» Assigned task:
Would you repeat the listing exactly but omit every picture?

###

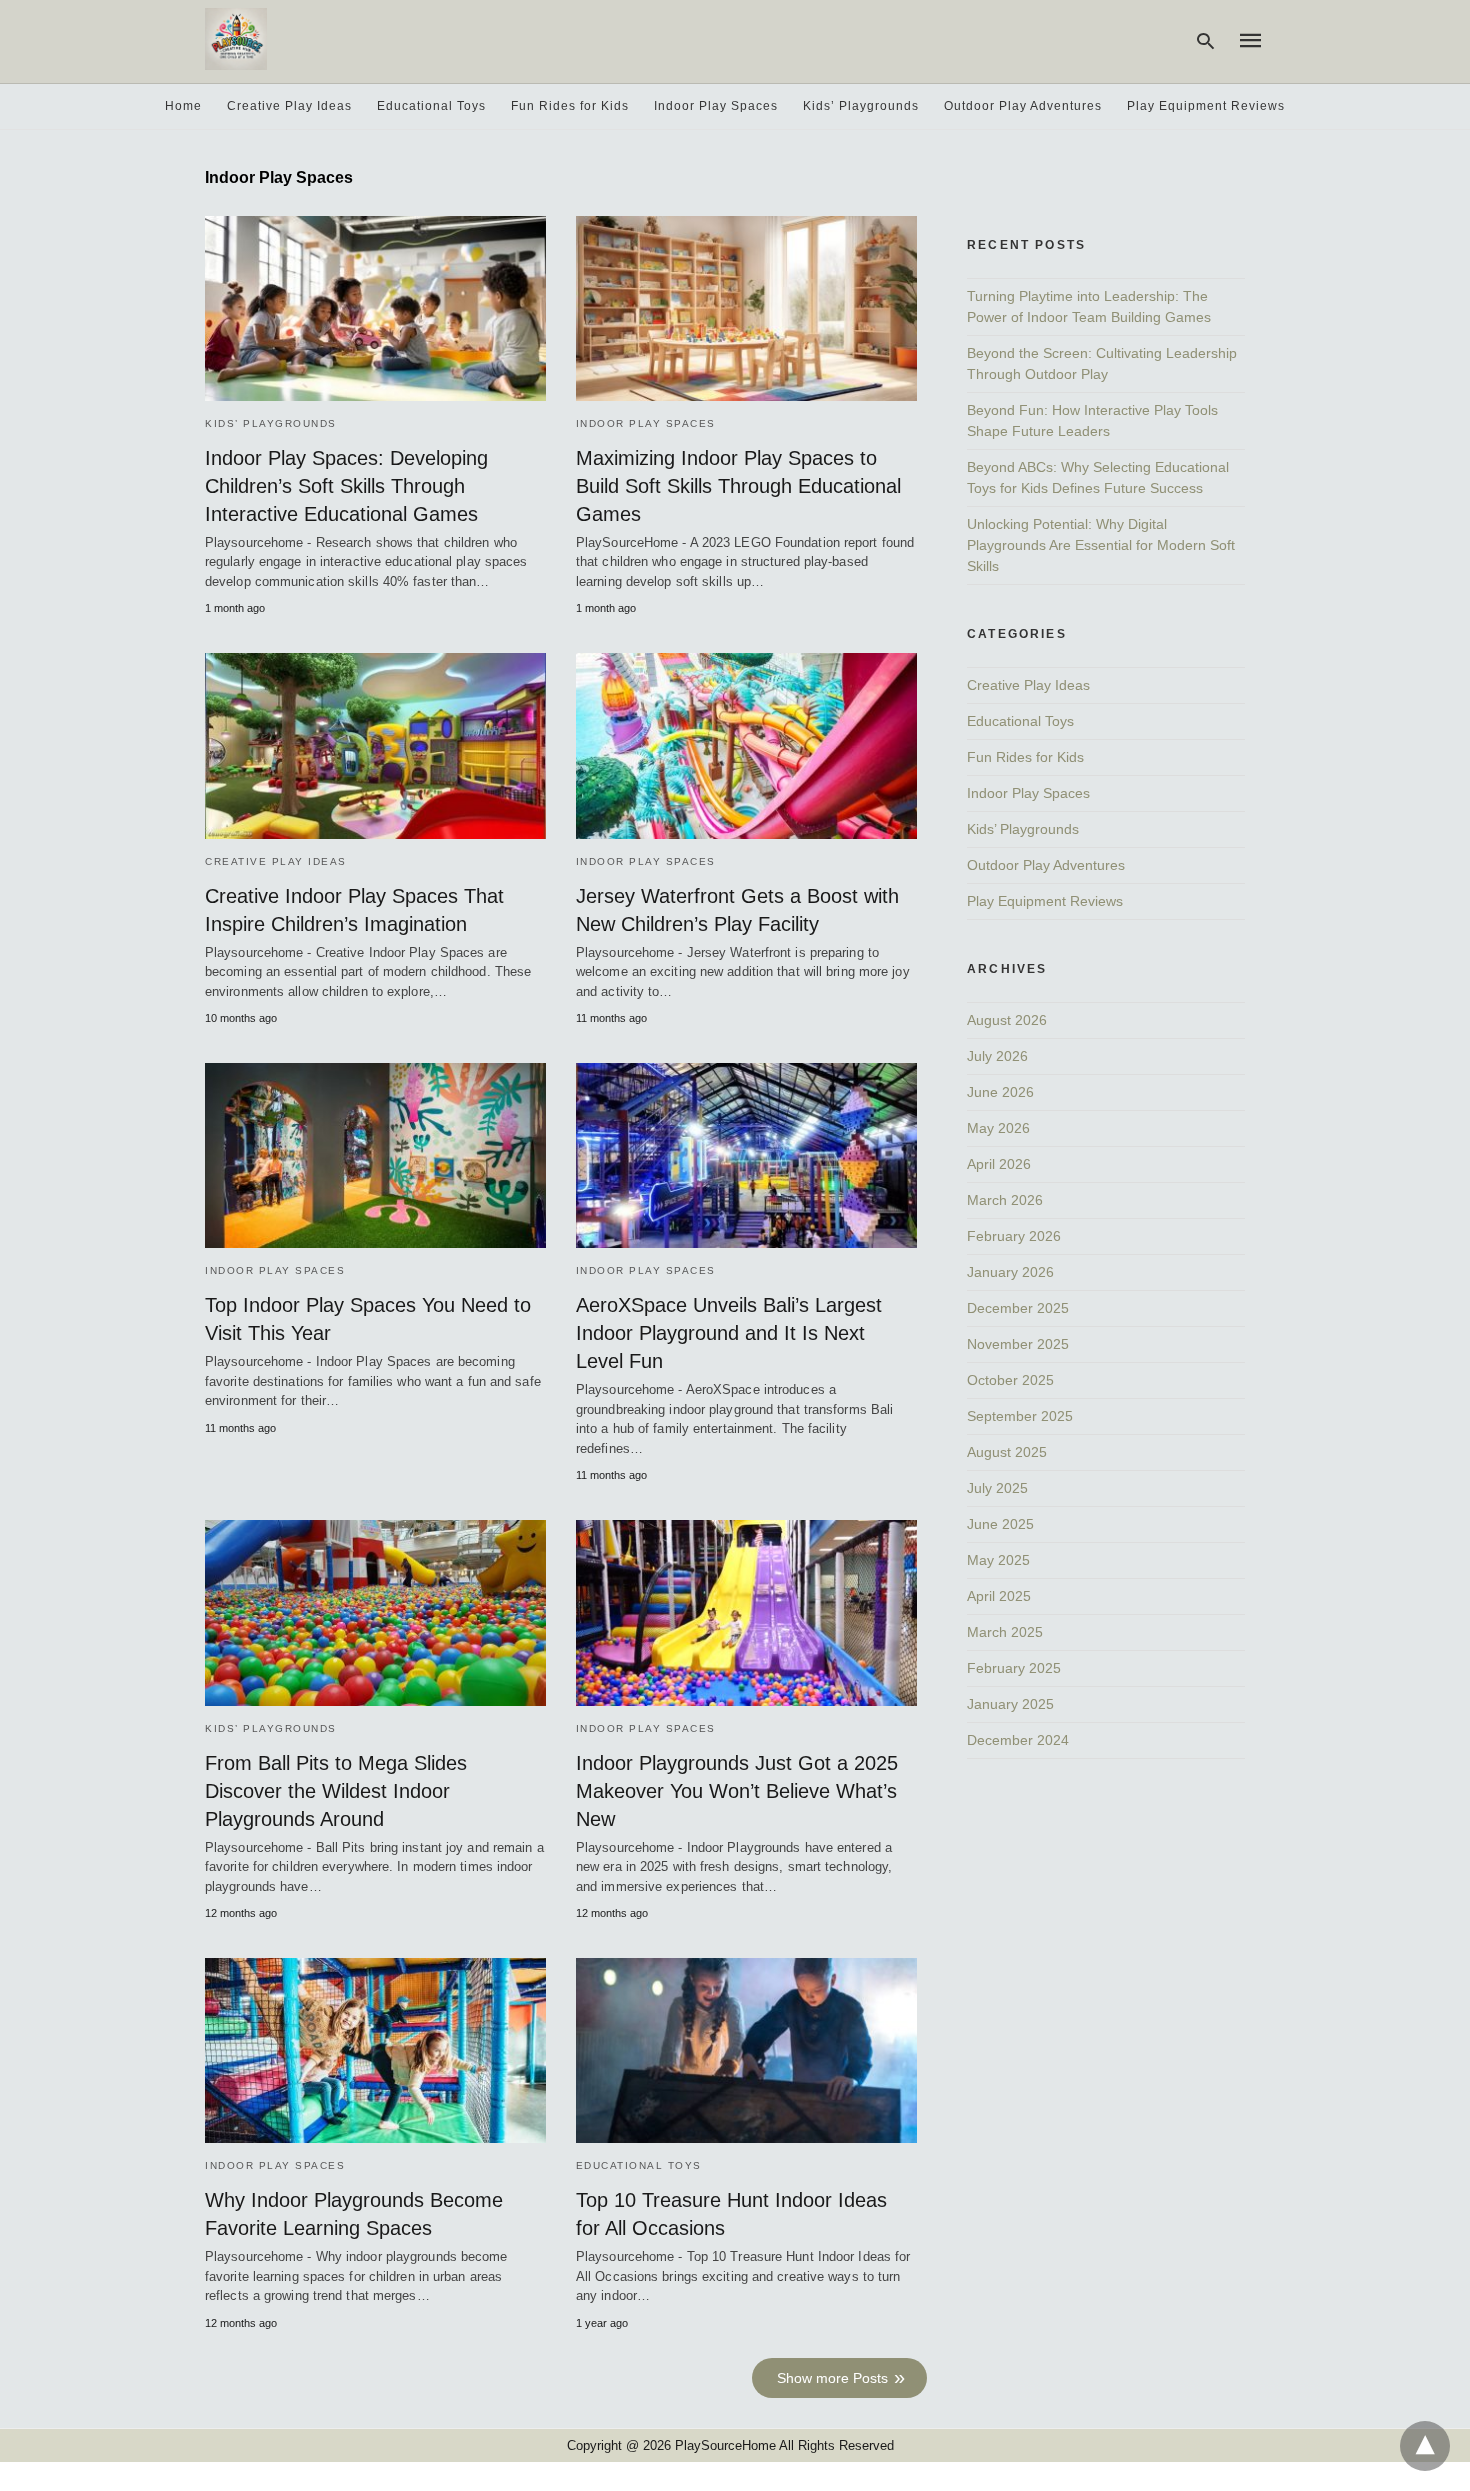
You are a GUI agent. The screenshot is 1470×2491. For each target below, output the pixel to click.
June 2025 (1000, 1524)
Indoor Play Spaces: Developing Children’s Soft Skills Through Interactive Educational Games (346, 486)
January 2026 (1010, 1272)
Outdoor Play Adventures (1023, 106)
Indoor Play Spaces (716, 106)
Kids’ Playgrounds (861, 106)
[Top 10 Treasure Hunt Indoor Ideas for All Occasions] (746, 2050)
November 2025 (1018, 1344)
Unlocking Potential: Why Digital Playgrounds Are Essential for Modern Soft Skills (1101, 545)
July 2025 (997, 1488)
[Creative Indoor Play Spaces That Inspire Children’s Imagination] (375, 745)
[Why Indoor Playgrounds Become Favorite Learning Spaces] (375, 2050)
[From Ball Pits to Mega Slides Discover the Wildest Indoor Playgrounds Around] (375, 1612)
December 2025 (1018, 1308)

###

» Task answer:
You are a GUI agent. The screenshot is 1470×2491. For each target below, output the pixel to click.
June 2025 (1000, 1524)
Indoor Play Spaces: Developing Children’s Soft Skills Through Interactive Educational Games (346, 486)
January 2026 (1010, 1272)
Outdoor Play Adventures (1023, 106)
Indoor Play Spaces (716, 106)
Kids’ Playgrounds (861, 106)
[Top 10 Treasure Hunt Indoor Ideas for All Occasions] (746, 2050)
November 2025 (1018, 1344)
Unlocking Potential: Why Digital Playgrounds Are Essential for Modern Soft Skills (1101, 545)
July 2025 (997, 1488)
[Creative Indoor Play Spaces That Inspire Children’s Imagination] (375, 745)
[Why Indoor Playgrounds Become Favorite Learning Spaces] (375, 2050)
[From Ball Pits to Mega Slides Discover the Wildest Indoor Playgrounds Around] (375, 1612)
December 2025 (1018, 1308)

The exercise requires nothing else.